- [Problems to work on]:
1. Change every "NiFi" to "Apache NiFi" in the NiFi forum thread, starting with "- What are these" and going on through "the 3 process.", and write out that stretch.
2. Carry on the NiFi forum thread about running two processes in parallel before a third, picking up from where it stops.

- [Selected passage]:
↓

Support Questions

PepeClaro · ‎10-24-2022

I have 2 process that I need to execute on parallelo and I have a 3rd process what I wanto to start when firsts boths process will been finished, so my question is: There is a some box processor that I can use in order to implement this logic or somebody has a some idea to develop it.

Thank a lot and I am waiting for your answers

Best regards

MattWho · ‎10-24-2022

@PepeClaro

Your description is vague which makes it difficult to provide suggestions around incorporating them into a dataflow design.
- What are these three "processes"?
- How are those processes being executed? What processors in use for these 3 processes?

- Are there any dependencies between these processes other then order of execution? For example, is output from processes 1 and/or 2 needed by process 3?
- Do processes 1 and 2 need to be executed in parallel?
- Is your NiFi a multi-node cluster?
- What are the triggers for these processes? Does it require a NiFi FlowFile to trigger each processes? What kicks off this entire process dataflow?

The more detail the better would be helpful.

You may be able to set a fragment identifier, fragment count (2), and fragment index (1 or 2) for the first two process FlowFiles and then merge those fragments into one FlowFile that can trigger the third process. If either fragment is missing it will not merge and thus not trigger the 3 process.

If not needing process 1 and 2 in parallel, then a single dataflows process1 --> process 2 --> process 3 where a failure anywhere along the dataflow prevents execution of next process.

If you found that the provided solution(s) assisted you with your query, please take a moment to login and click Accept as Solution below each response that helped.

Thank you,

Matt

View solution in original post

MattWho · ‎10-25-2022

@PepeClaro

While NiFi supports parallel thread execution, there is no way to guarantee that two threads execute at the exact same time. So one NiFi component processor is unaware of what another NiFi Component processor is doing or when it is executing. Processors that have an inbound connection on them use an inbound connection queued FlowFile as the trigger to perform start execution.

Step 1 is to identify what NiFi component processors can be used to perform/execute your 3 processes:
https://nifi.apache.org/docs.html
I have no idea form your description what your 3 processes do, so I can't make any recommendations on what you can/should use.

Step 2 is deciding how to interconnect these NiFi processor component and preserve data needed for downstream dataflow processing in your third process. When a processor executes the response/return from the execution can result in modification to existing NiFi FlowFile's content, Creation of new FlowFile content, Creation of an entirely new FlowFile, Creation of new FlowFile attributes (key/value pairs), modification of FlowFile attributes, or none of the above depending on the NiFi component processor being used. Since you mention that first 2 processes get info that is needed by process 3, so would need to take that into consideration for process 3. Where is that info go ing to end up (FlowFile Content or FlowFile attributes)? How large is that info returned (does it make sense to put it in to attribute)? Does that returned info need to be modified in any way before process 3?

↑

- [Data extract]:
↓

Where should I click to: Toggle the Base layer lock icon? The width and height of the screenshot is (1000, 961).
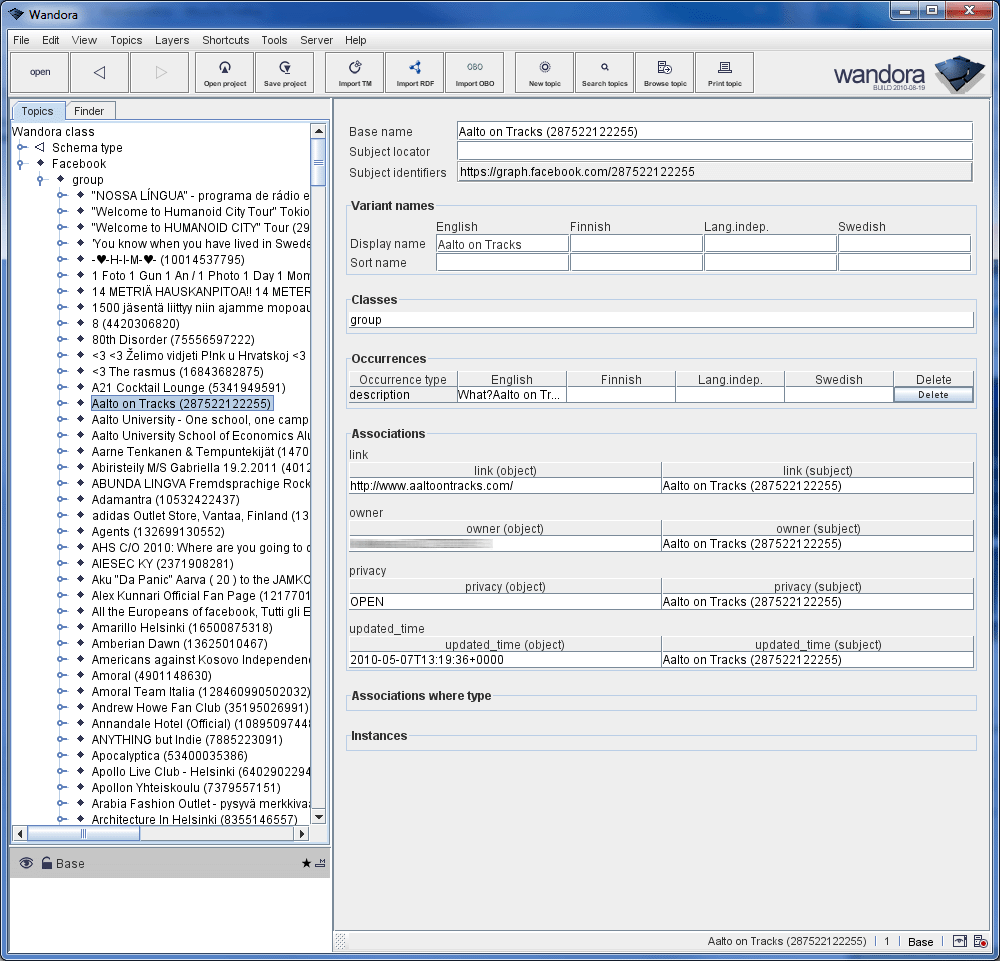[46, 863]

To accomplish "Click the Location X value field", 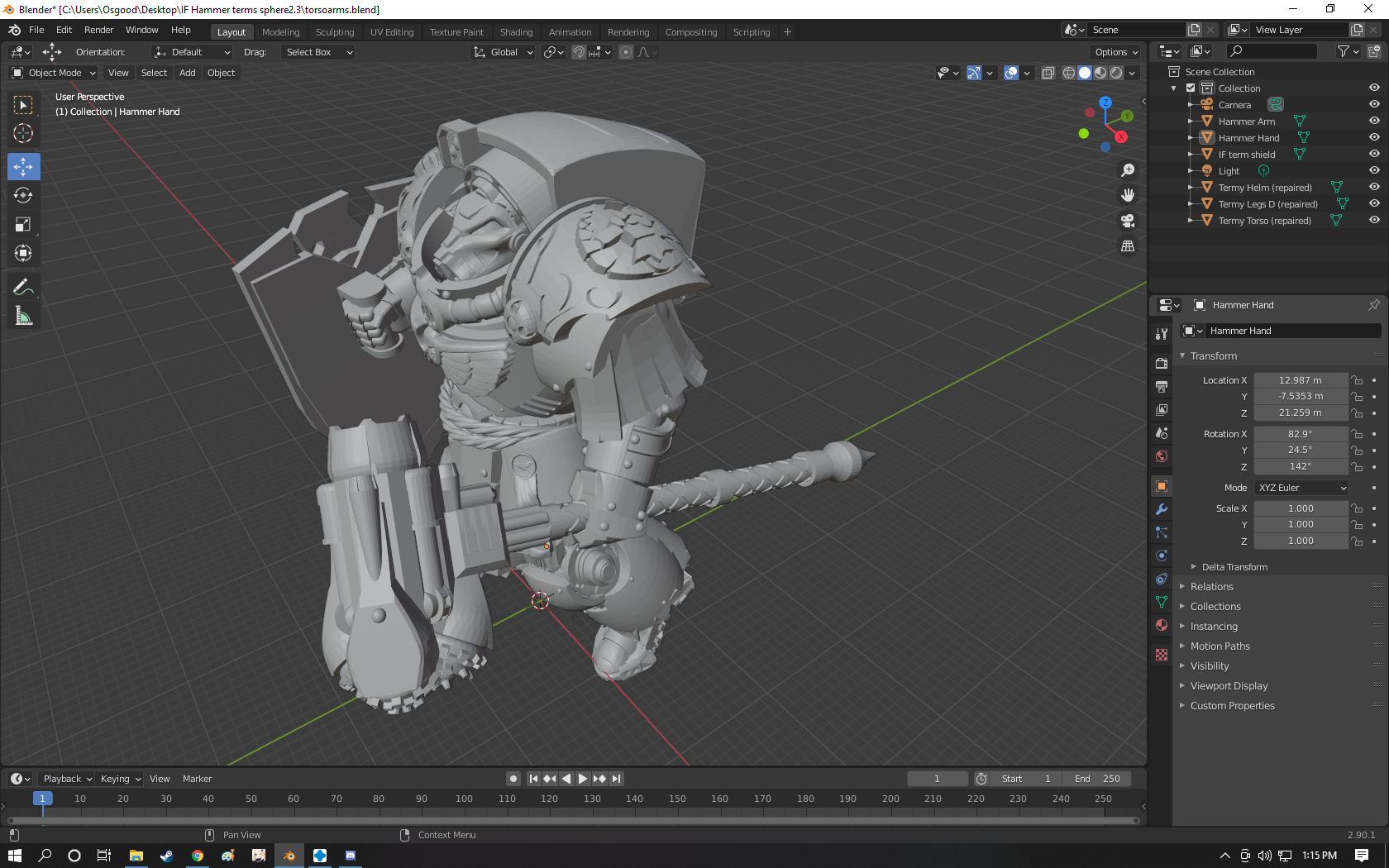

↑

- [Answers to each task]:
1.
- What are these three "processes"?
- How are those processes being executed? What processors in use for these 3 processes?

- Are there any dependencies between these processes other then order of execution? For example, is output from processes 1 and/or 2 needed by process 3?
- Do processes 1 and 2 need to be executed in parallel?
- Is your Apache NiFi a multi-node cluster?
- What are the triggers for these processes? Does it require a Apache NiFi FlowFile to trigger each processes? What kicks off this entire process dataflow?

The more detail the better would be helpful.

You may be able to set a fragment identifier, fragment count (2), and fragment index (1 or 2) for the first two process FlowFiles and then merge those fragments into one FlowFile that can trigger the third process. If either fragment is missing it will not merge and thus not trigger the 3 process.

2.
In your Flow as described, you have two Process Groups (PG), Each of these PGs performs your process 1 and process 2. Each will be executing independent of the other and thus can not guarantee execution at the exact same time. Cron scheduling of a processor can give a better chance of same time execution but still not a guarantee since it only schedules when to request an available thread from the NiFi Max Timer Driven Thread pool. If at time of request all threads are in use, it will execute as soon as thread becomes available.

Now out of these two PGs you will have two FlowFiles that your third process depends on. There is no way to tell a NiFi processor component to pull attributes or content from two different FlowFiles source FlowFiles. So before process 3 you need to combine any needed attributes and or content from the two original FlowFiles into one FlowFile that Process 3 can use. Hard to make a recommendation here since I don't know any details about your 3 processes, what the FlowFiles that are produced by Process 1 and 2 contain in terms of content and attributes, and what content and/or attributes from process 1 and 2 are needed by process 3.

I made suggestion about maybe being able to use the "defragment" merge strategy from the MergeContent processor to combine the FlowFiles from process 1 and process 2, but not enough detail to say or say without needing to do other modification before MergeContent. To "defragment" (combine process 1 fragment with process 2 fragment), the FlowFiles produced by both process 1 and process 2 would need to have the following FlowFile attributes present and set correctly on each:

Name Description

fragment.identifier	Applicable only if the <Merge Strategy> property is set to Defragment. All FlowFiles with the same value for this attribute will be bundled together.
fragment.index	Applicable only if the <Merge Strategy> property is set to Defragment. This attribute indicates the order in which the fragments should be assembled. This attribute must be present on all FlowFiles when using the Defragment Merge Strategy and must be a unique (i.e., unique across all FlowFiles that have the same value for the "fragment.identifier" attribute) integer between 0 and the value of the fragment.count attribute. If two or more FlowFiles have the same value for the "fragment.identifier" attribute and the same value for the "fragment.index" attribute, the first FlowFile processed will be accepted and subsequent FlowFiles will not be accepted into the Bin.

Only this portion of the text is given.